* _Work instructions_
The lines to copy are those in the records below that hold the word "heading".

** Opening The input block **

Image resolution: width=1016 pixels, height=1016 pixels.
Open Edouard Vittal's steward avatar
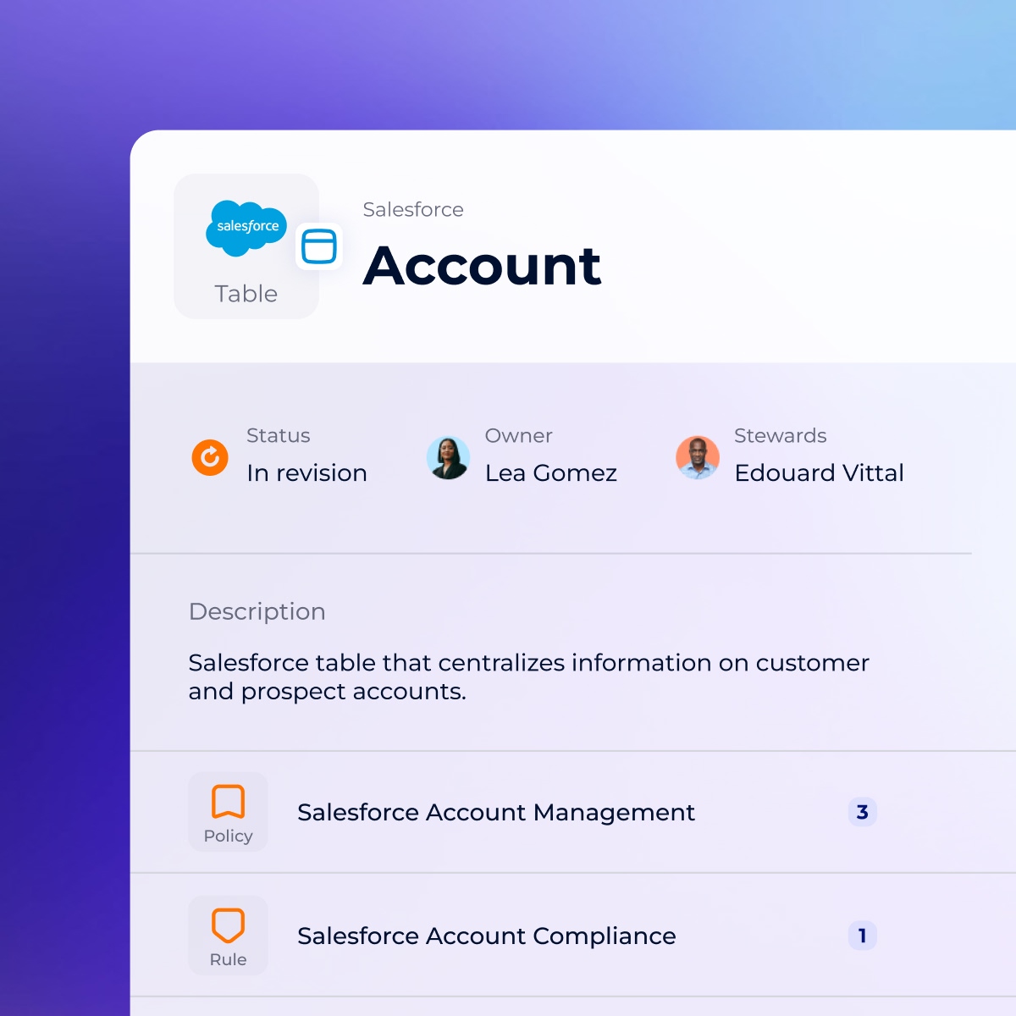pyautogui.click(x=697, y=457)
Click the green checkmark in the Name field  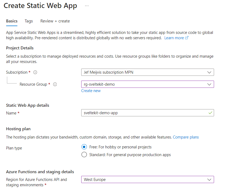tap(210, 113)
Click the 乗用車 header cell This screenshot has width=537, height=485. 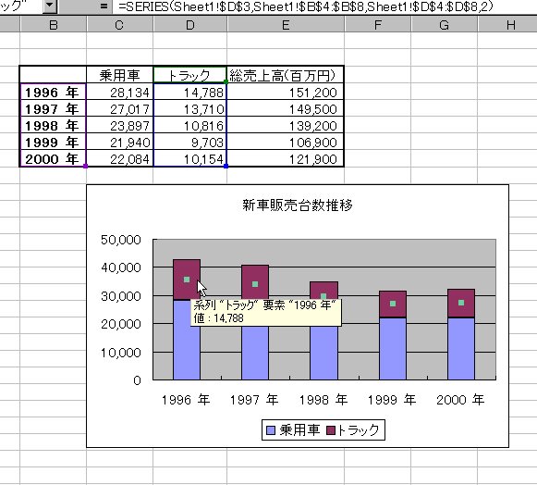point(119,75)
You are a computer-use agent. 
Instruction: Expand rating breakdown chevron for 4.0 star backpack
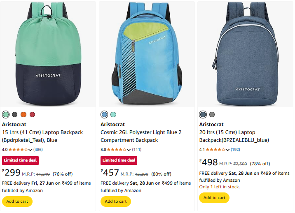30,150
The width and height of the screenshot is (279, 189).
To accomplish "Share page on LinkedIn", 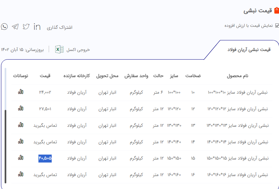I will click(x=37, y=27).
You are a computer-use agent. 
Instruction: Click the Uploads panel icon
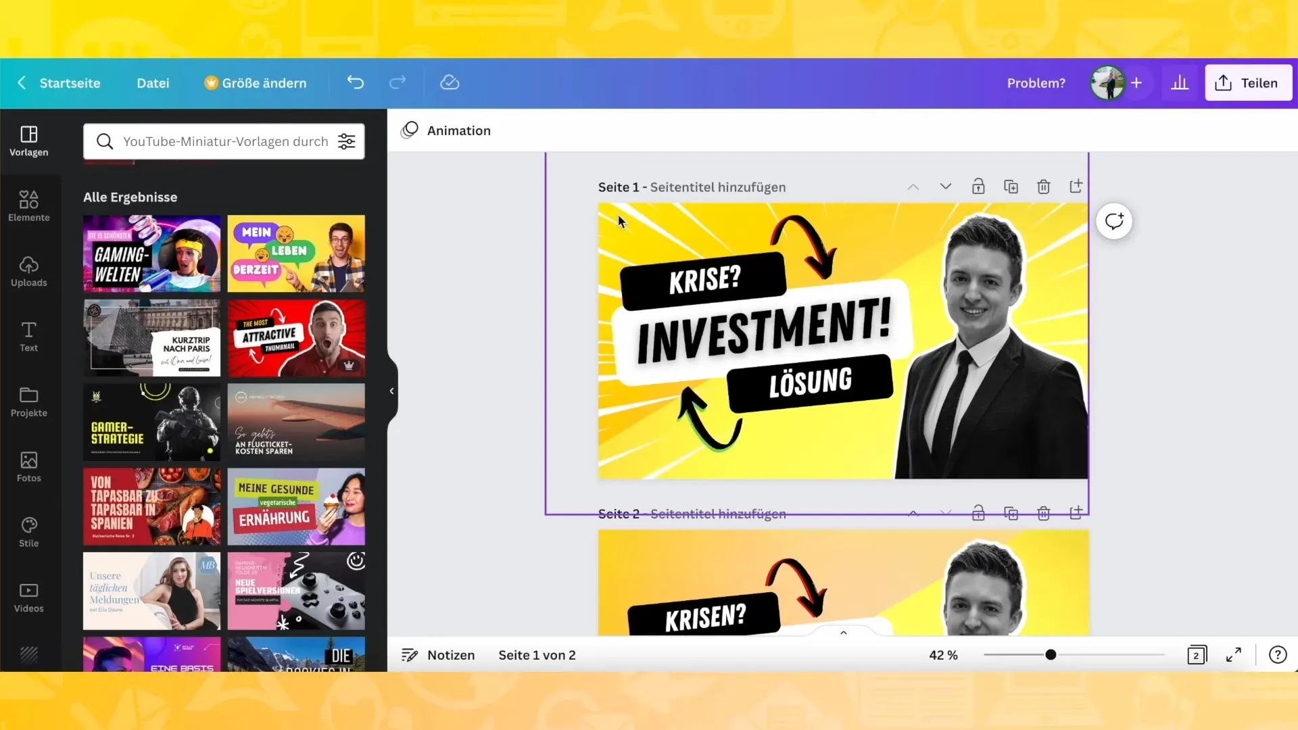click(x=28, y=271)
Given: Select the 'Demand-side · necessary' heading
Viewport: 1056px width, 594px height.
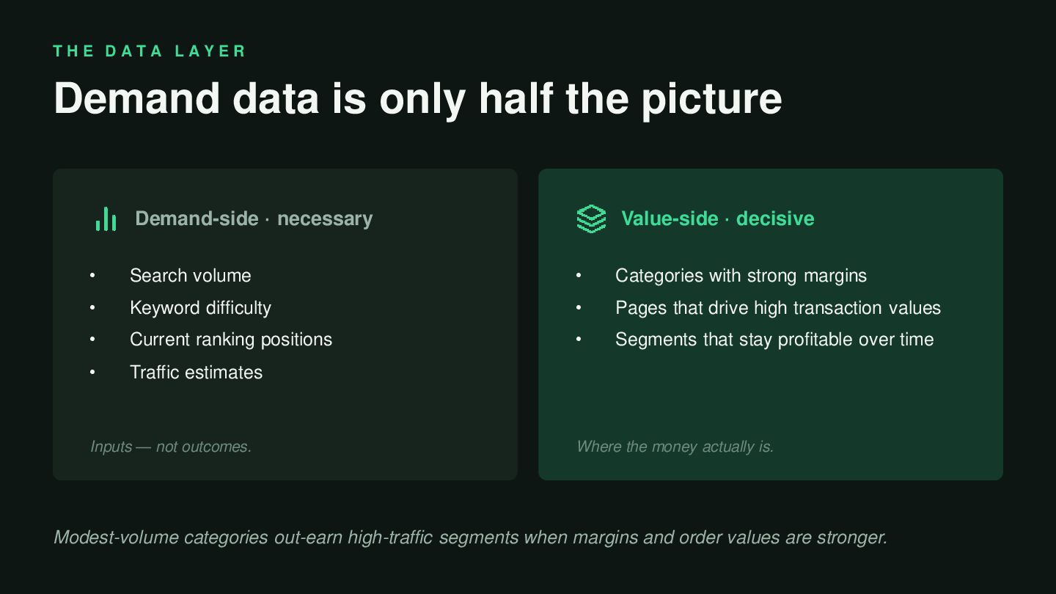Looking at the screenshot, I should [254, 219].
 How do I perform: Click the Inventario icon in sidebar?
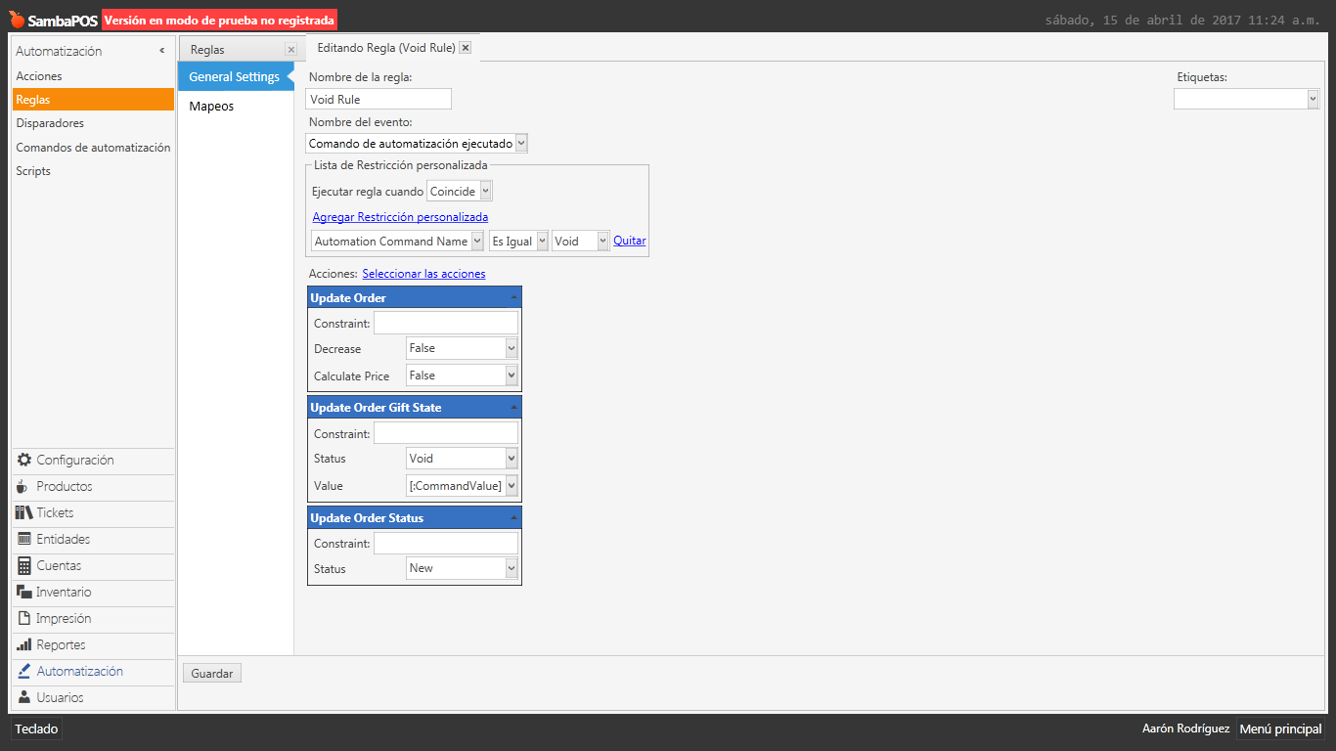(x=24, y=592)
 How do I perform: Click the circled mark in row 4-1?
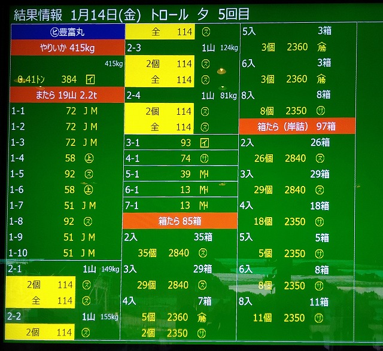pyautogui.click(x=204, y=158)
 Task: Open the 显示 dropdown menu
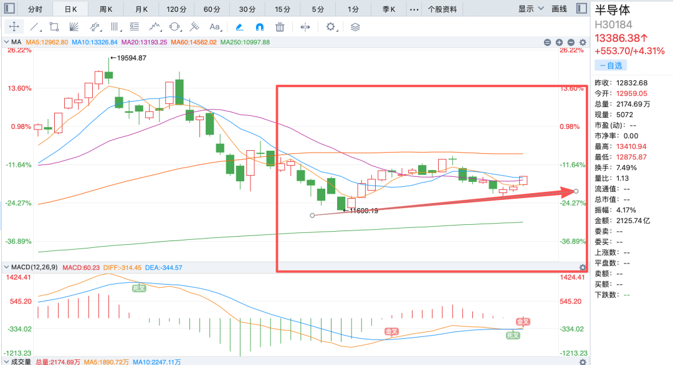tap(530, 9)
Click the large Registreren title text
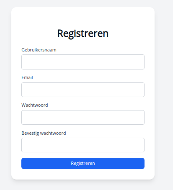Image resolution: width=173 pixels, height=190 pixels. click(83, 33)
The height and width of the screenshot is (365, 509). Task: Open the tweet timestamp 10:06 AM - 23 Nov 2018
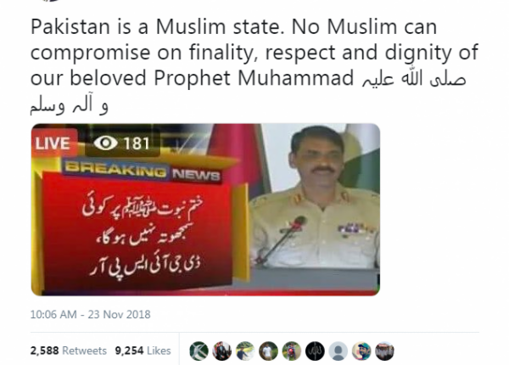pyautogui.click(x=90, y=314)
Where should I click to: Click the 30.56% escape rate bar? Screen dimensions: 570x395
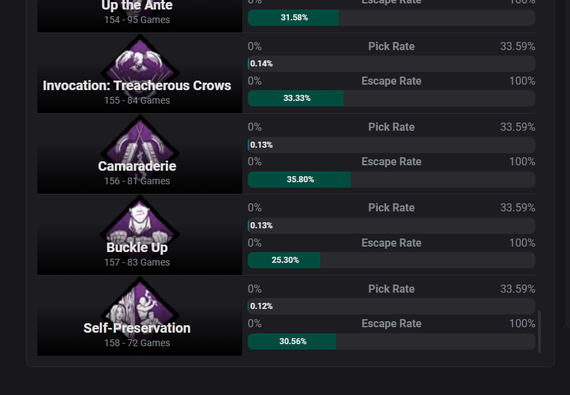coord(392,341)
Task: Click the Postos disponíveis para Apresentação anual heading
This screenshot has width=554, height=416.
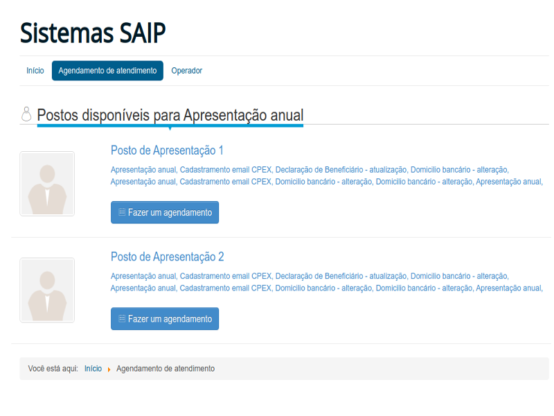Action: tap(170, 115)
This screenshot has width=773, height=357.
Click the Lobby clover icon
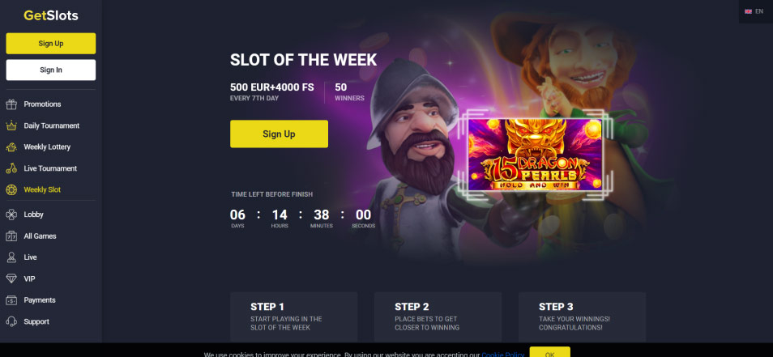(x=11, y=215)
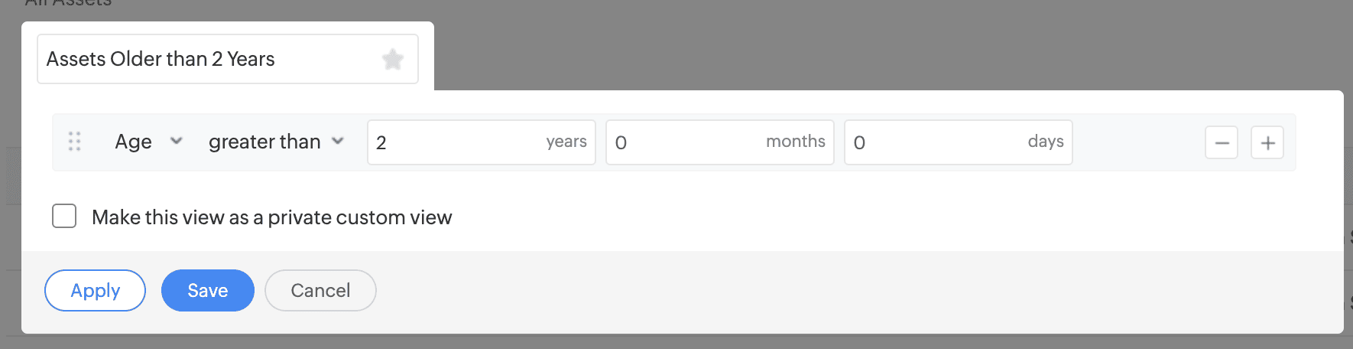The width and height of the screenshot is (1353, 349).
Task: Save the custom view
Action: point(207,291)
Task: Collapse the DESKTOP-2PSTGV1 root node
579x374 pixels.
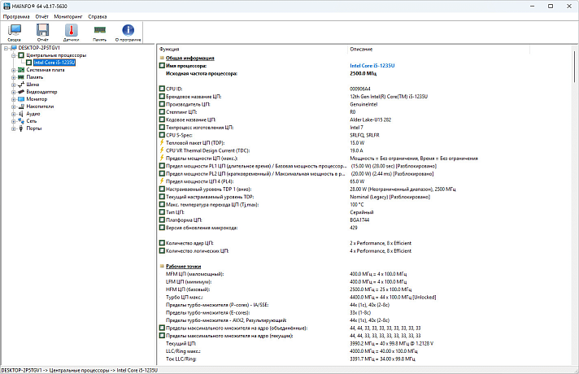Action: point(4,47)
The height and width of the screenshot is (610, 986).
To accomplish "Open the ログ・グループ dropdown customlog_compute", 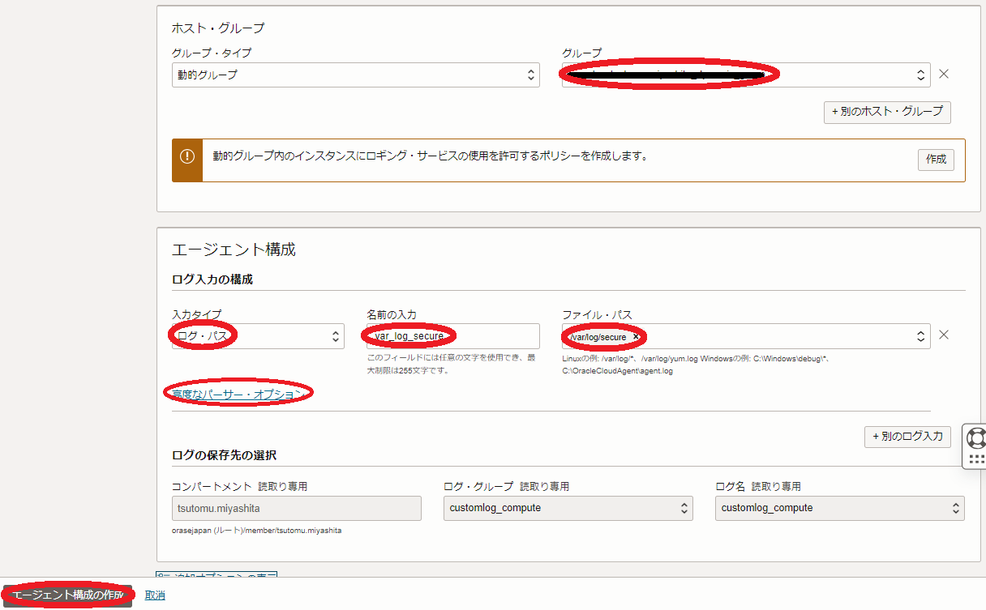I will point(568,508).
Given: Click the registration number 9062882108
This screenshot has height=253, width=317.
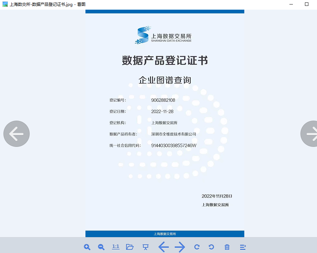Looking at the screenshot, I should 163,100.
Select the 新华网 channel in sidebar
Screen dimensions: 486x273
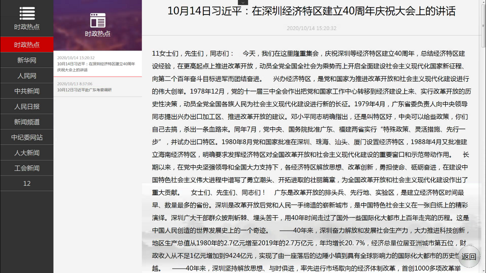26,60
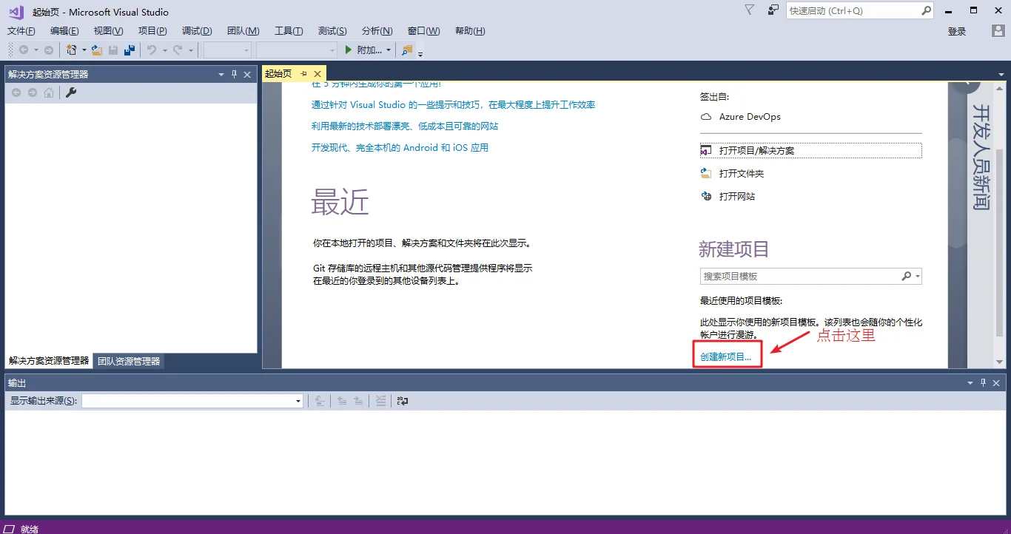Click the New Project toolbar icon
Viewport: 1011px width, 534px height.
point(72,50)
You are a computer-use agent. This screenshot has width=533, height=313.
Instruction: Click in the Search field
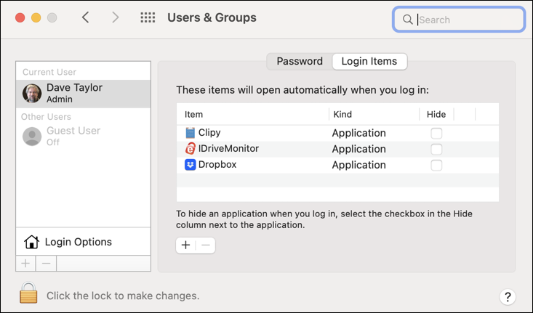click(x=465, y=20)
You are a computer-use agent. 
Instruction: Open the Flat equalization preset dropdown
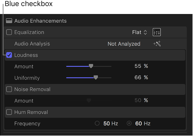pyautogui.click(x=140, y=32)
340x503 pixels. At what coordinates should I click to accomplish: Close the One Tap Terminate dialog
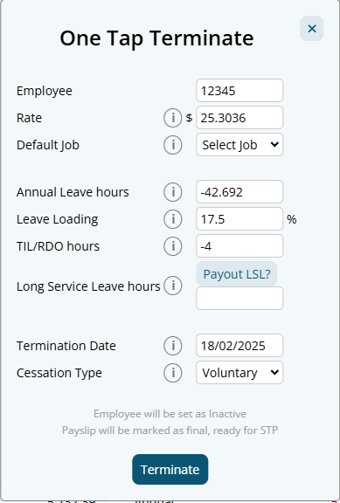tap(312, 29)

** Closing The input block **

* _Answer for this exercise_
Given: Select the 'Demand-side · necessary' heading
Task: Click the Postos disponíveis para Apresentação anual heading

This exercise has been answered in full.